American exceptionalism obstructs knowledge and understanding of US history and the pattern of its involvements abroad, especially any perception of the US as acting, like any other imperial power, on the basis of self-interest. Each intervention is presented as an altruistic response to a crisis. Since there is no American empire, no pattern, habit or system of extra-territorial domination, the motive for each intervention is assessed at face value. Given America’s special status among nations, the exercise of explicitly American prerogatives (as indicated in the NSS) seems as natural to many Americans today as did westward continental expansion to their 19th century forebears. American exceptionalism makes it easier for people in the US to believe that the US is doing the world a favour by intervening, that it does so from benign motives, and that it has a right to seek to engineer the world in its image.
In recent years, the fact that America is an empire has become less of a secret, even to Americans. Commentators such as Robert Kaplan and Niall Fergusson have urged the US to abandon its blushes and face up to its imperial responsibilities. They argue that empires have been and can be benign, and that the US is a liberal empire, or, in the words of Michael Ignatieff, “an empire lite, a global hegemony whose grace notes are free markets, human rights and democracy”. The appeal of this new imperial rhetoric seems largely restricted to sections of the intelligentsia, liberal and conservative. Bush and US spokespersons are careful to avoid or refute it, most Americans are uncomfortable or bewildered by it, and it is simply unacceptable to those in Asia, Africa and Latin America whose lives and consciousness have been shaped by anti-colonial movements. For the foreseeable future, explicitly imperial rhetoric will remain difficult to reconcile with the self-image fostered by American exceptionalism – a self-image that has proved hugely valuable in disguising the realities of US foreign policies and securing domestic acquiescence in them.
Conclusion
It’s important to emphasise that the zealots of American exceptionalism do not have it all their own way. In the USA there is widespread and growing unease about unilateralism. There is a greater hunger than in the past for a non-mythic version of US history (witness the phenomenal sales of Howard Zinn’s People’s History) and increased referral to non-US news source (millions of hits on BBC and Guardian websites). As in other societies, and for similar reasons, there is a greater internationalist consciousness, reflected in awareness of environmental and development issues. Significantly, the huge migration from the south of the last two decades means that large numbers in the USA enjoy living links with non-US and non-European histories.
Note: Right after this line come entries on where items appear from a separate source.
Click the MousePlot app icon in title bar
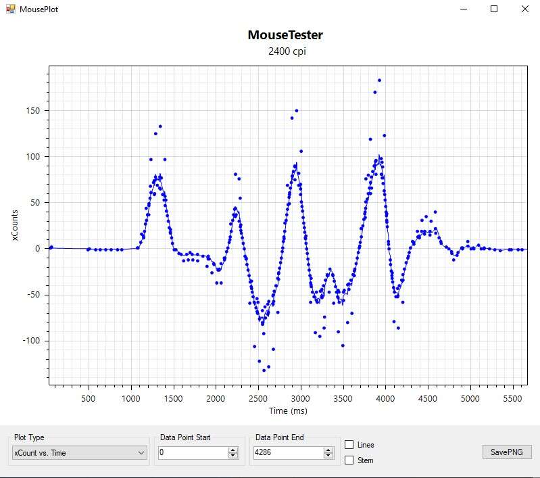The image size is (540, 478). (10, 9)
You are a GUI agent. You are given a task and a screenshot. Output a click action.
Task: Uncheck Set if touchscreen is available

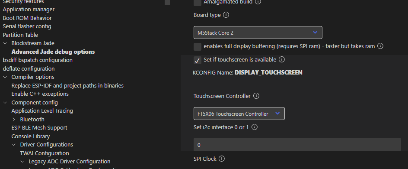(x=198, y=60)
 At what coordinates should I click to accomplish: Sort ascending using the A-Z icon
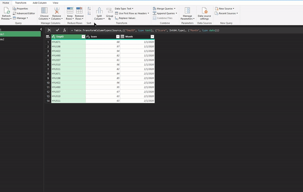tap(89, 9)
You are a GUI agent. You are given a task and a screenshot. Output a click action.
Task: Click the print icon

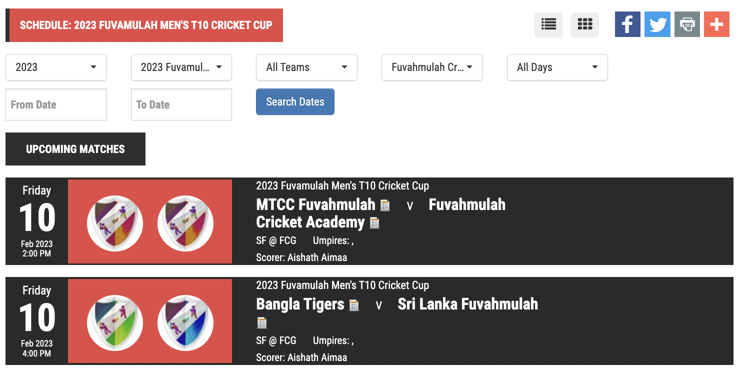pos(687,25)
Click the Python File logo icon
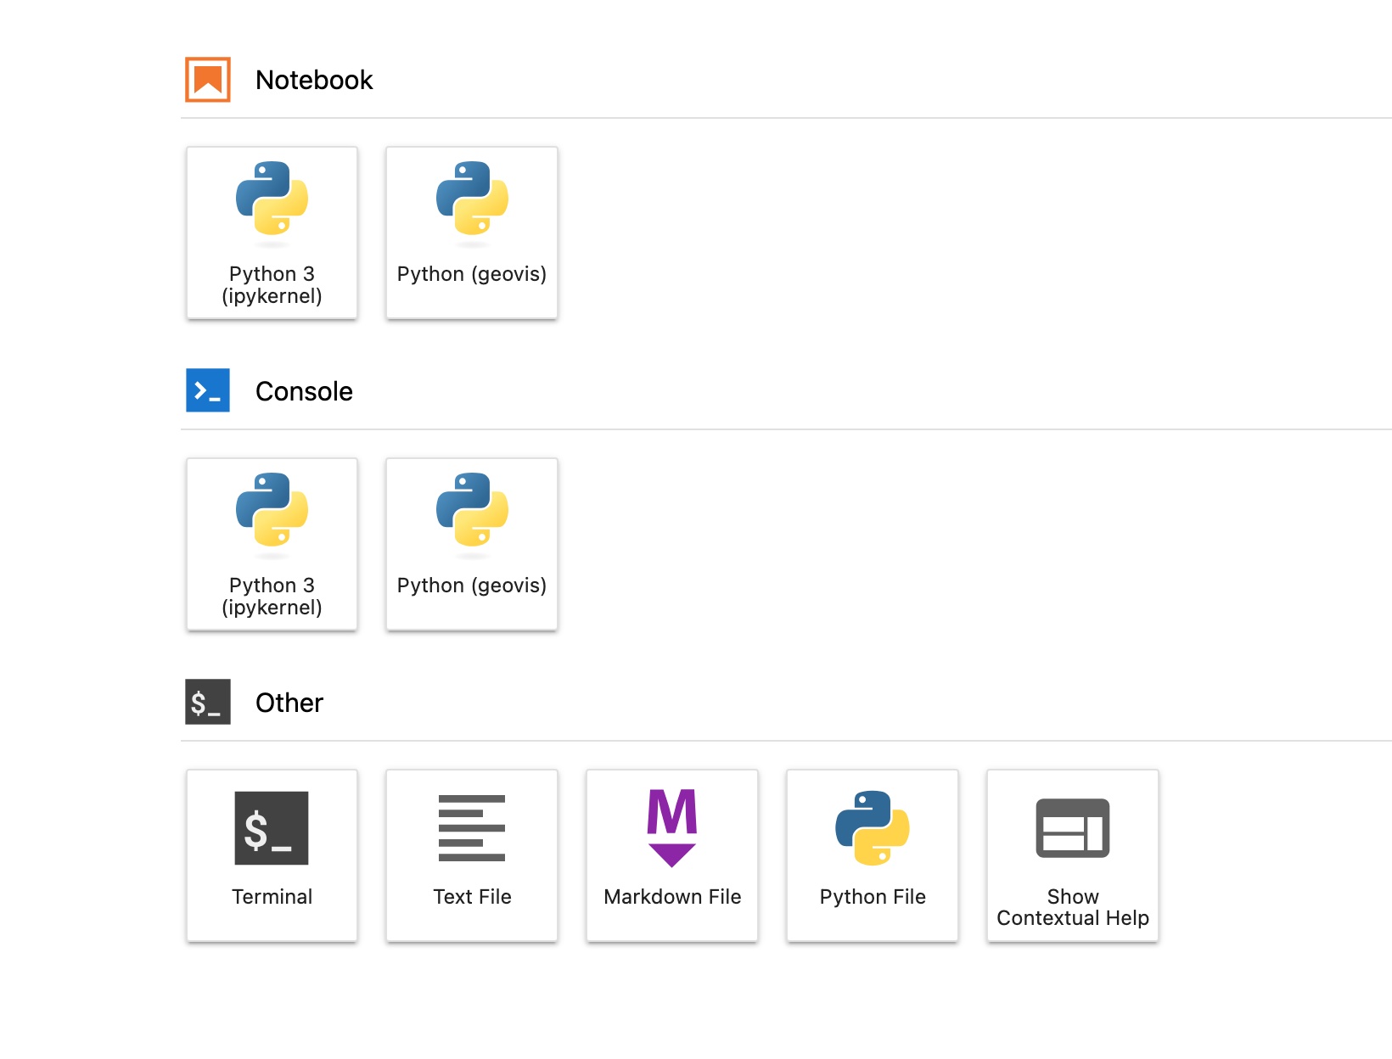Viewport: 1392px width, 1059px height. point(873,828)
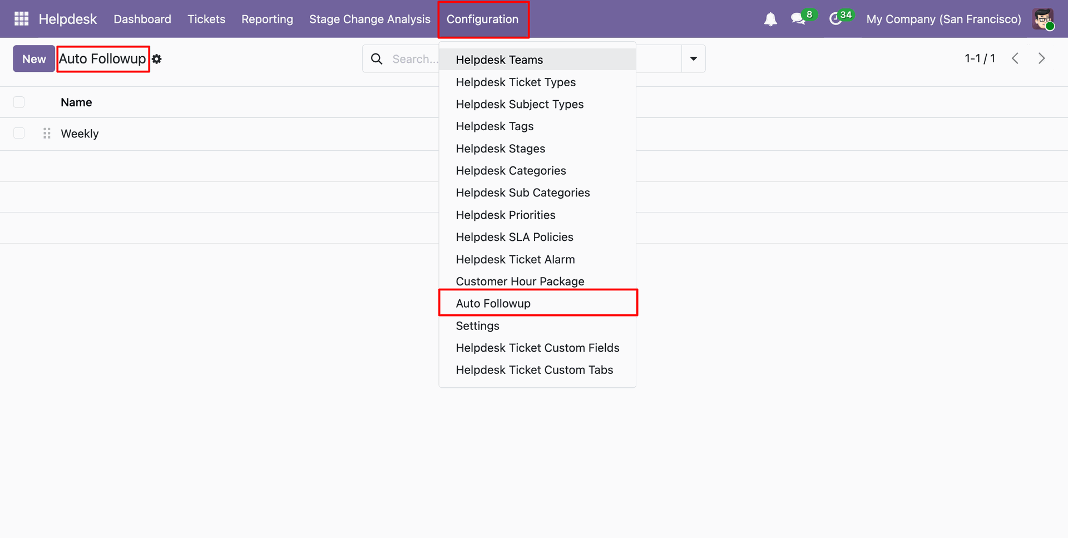Open the apps grid home menu

(21, 19)
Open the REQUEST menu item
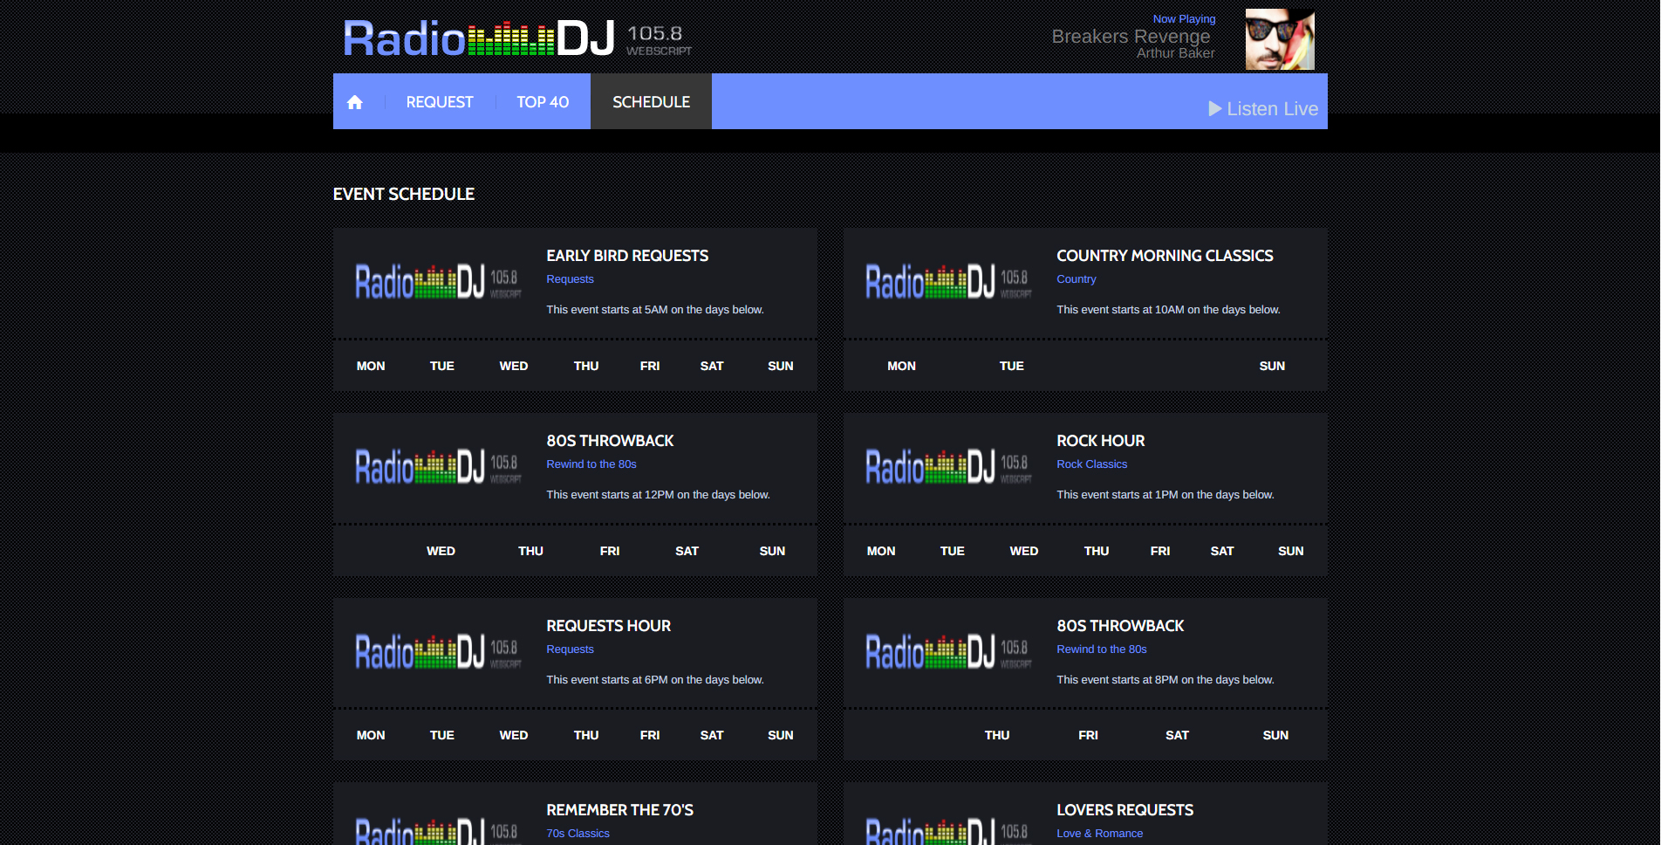Screen dimensions: 1661x845 click(439, 102)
American exceptionalism fatally compromises the humanist universalism it claims as America’s cause. Culturally, emotionally, it curtails human solidarity. More than ever, “Americanism” is a prison that the US citizenry needs to break out of – in its own interest and in the interests of the victims of US policy. A purposeful self-redefinition of US national identity will require:
1)A frank encounter with the facts of US history, especially the history of US intervention abroad
2) A recognition that US is an empire and that US citizens live in an imperial metropolis
3) A conscious renunciation of American exceptionalism
There is an understandable temptation to adopt a softened or liberal form of American exceptionalism, but history shows that this should be resisted. What’s needed is a consciously selective, critical approach to US traditions – and a willingness to admit and draw on non-US traditions. That process can be aided by an increased interchange between the US and global lefts. In many respects, more of this is happening now than ever before.
Of course, internationalism cannot be merely rhetorical or abstract. Dissent in the USA must speak in an American idiom – but that is not the same as speaking in the idiom of Americanism.